*TASK DETAILS*
In full and word for word, copy the records that follow.

*RAW DATA*
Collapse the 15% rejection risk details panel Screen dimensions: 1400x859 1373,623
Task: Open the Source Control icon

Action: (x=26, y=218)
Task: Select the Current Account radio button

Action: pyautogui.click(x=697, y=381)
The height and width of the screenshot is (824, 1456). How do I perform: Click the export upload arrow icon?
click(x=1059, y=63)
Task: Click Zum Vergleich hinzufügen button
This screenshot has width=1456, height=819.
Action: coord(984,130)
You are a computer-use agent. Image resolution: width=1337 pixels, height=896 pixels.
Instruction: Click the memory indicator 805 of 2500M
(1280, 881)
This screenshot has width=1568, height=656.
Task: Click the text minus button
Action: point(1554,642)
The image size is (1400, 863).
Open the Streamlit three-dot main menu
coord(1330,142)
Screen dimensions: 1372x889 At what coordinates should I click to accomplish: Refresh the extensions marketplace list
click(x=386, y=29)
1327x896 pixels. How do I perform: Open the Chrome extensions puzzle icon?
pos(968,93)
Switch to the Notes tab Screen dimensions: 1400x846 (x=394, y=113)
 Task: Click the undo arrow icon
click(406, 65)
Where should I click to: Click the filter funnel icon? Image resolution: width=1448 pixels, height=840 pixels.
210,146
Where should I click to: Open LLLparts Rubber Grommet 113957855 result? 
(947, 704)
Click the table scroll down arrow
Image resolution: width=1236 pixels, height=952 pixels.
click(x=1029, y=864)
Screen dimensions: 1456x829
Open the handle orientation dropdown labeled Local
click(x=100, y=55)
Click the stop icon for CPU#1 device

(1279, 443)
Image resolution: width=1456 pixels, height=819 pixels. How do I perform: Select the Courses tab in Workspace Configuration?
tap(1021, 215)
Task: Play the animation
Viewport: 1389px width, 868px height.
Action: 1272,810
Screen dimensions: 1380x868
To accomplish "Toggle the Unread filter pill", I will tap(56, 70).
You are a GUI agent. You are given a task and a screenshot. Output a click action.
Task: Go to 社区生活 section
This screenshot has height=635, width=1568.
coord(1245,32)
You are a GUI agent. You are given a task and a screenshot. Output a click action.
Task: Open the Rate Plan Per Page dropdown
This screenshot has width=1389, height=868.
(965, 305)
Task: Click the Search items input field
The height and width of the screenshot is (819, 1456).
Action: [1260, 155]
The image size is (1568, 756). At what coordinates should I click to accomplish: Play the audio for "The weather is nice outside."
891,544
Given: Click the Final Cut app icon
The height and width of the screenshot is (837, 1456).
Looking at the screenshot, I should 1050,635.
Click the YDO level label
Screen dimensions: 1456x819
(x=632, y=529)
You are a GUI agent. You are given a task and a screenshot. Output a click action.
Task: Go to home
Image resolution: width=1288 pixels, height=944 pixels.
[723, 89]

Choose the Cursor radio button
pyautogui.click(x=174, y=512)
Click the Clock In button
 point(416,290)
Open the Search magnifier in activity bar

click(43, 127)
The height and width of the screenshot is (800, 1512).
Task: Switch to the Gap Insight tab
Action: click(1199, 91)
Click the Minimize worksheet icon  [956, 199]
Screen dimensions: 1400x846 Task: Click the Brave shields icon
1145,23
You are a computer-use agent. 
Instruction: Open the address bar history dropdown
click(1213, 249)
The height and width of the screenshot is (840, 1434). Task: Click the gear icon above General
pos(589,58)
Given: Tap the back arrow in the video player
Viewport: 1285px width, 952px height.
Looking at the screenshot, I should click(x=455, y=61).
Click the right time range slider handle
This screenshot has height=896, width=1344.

*EXERCISE RESPONSE*
Collapse the 15% rejection risk details panel Screen dimensions: 1400x859 1373,623
Task: Open the Source Control icon

Action: (x=26, y=218)
Task: Select the Current Account radio button

Action: pyautogui.click(x=697, y=381)
The height and width of the screenshot is (824, 1456). How do I perform: Click the export upload arrow icon?
click(x=1059, y=63)
Task: Click Zum Vergleich hinzufügen button
This screenshot has width=1456, height=819.
Action: coord(984,130)
You are a computer-use agent. Image resolution: width=1337 pixels, height=896 pixels.
Instruction: Click the memory indicator 805 of 2500M
(1280, 881)
This screenshot has width=1568, height=656.
Task: Click the text minus button
Action: point(1554,642)
The image size is (1400, 863).
Open the Streamlit three-dot main menu
coord(1330,142)
Screen dimensions: 1372x889 At what coordinates should I click to accomplish: Refresh the extensions marketplace list
click(x=386, y=29)
1327x896 pixels. How do I perform: Open the Chrome extensions puzzle icon?
pos(968,93)
Switch to the Notes tab Screen dimensions: 1400x846 (x=394, y=113)
 Task: Click the undo arrow icon
click(406, 65)
Where should I click to: Click the filter funnel icon? Image resolution: width=1448 pixels, height=840 pixels.
210,146
Where should I click to: Open LLLparts Rubber Grommet 113957855 result? 
(947, 704)
Click the table scroll down arrow
Image resolution: width=1236 pixels, height=952 pixels.
click(x=1029, y=864)
Screen dimensions: 1456x829
Open the handle orientation dropdown labeled Local
click(x=100, y=55)
Click the stop icon for CPU#1 device

(1279, 443)
Image resolution: width=1456 pixels, height=819 pixels. How do I perform: Select the Courses tab in Workspace Configuration?
tap(1021, 215)
Task: Play the animation
Viewport: 1389px width, 868px height.
Action: 1272,810
Screen dimensions: 1380x868
To accomplish "Toggle the Unread filter pill", I will tap(56, 70).
You are a GUI agent. You are given a task and a screenshot. Output a click action.
Task: Go to 社区生活 section
This screenshot has height=635, width=1568.
coord(1245,32)
You are a GUI agent. You are given a task and a screenshot. Output a click action.
Task: Open the Rate Plan Per Page dropdown
This screenshot has width=1389, height=868.
(965, 305)
Task: Click the Search items input field
The height and width of the screenshot is (819, 1456).
Action: [1260, 155]
The image size is (1568, 756). At what coordinates should I click to accomplish: Play the audio for "The weather is nice outside."
891,544
Given: Click the Final Cut app icon
The height and width of the screenshot is (837, 1456).
Looking at the screenshot, I should 1050,635.
Click the YDO level label
Screen dimensions: 1456x819
(x=632, y=529)
You are a GUI agent. You are given a task and a screenshot. Output a click action.
Task: Go to home
Image resolution: width=1288 pixels, height=944 pixels.
[723, 89]

Choose the Cursor radio button
pyautogui.click(x=174, y=512)
Click the Clock In button
 point(416,290)
Open the Search magnifier in activity bar

click(43, 127)
The height and width of the screenshot is (800, 1512).
Task: Switch to the Gap Insight tab
Action: click(1199, 91)
Click the Minimize worksheet icon  [956, 199]
Screen dimensions: 1400x846 Task: Click the Brave shields icon
1145,23
You are a computer-use agent. 
Instruction: Open the address bar history dropdown
click(1213, 249)
The height and width of the screenshot is (840, 1434). Task: Click the gear icon above General
pos(589,58)
Given: Tap the back arrow in the video player
Viewport: 1285px width, 952px height.
Looking at the screenshot, I should click(x=455, y=61).
Click the right time range slider handle
This screenshot has height=896, width=1344.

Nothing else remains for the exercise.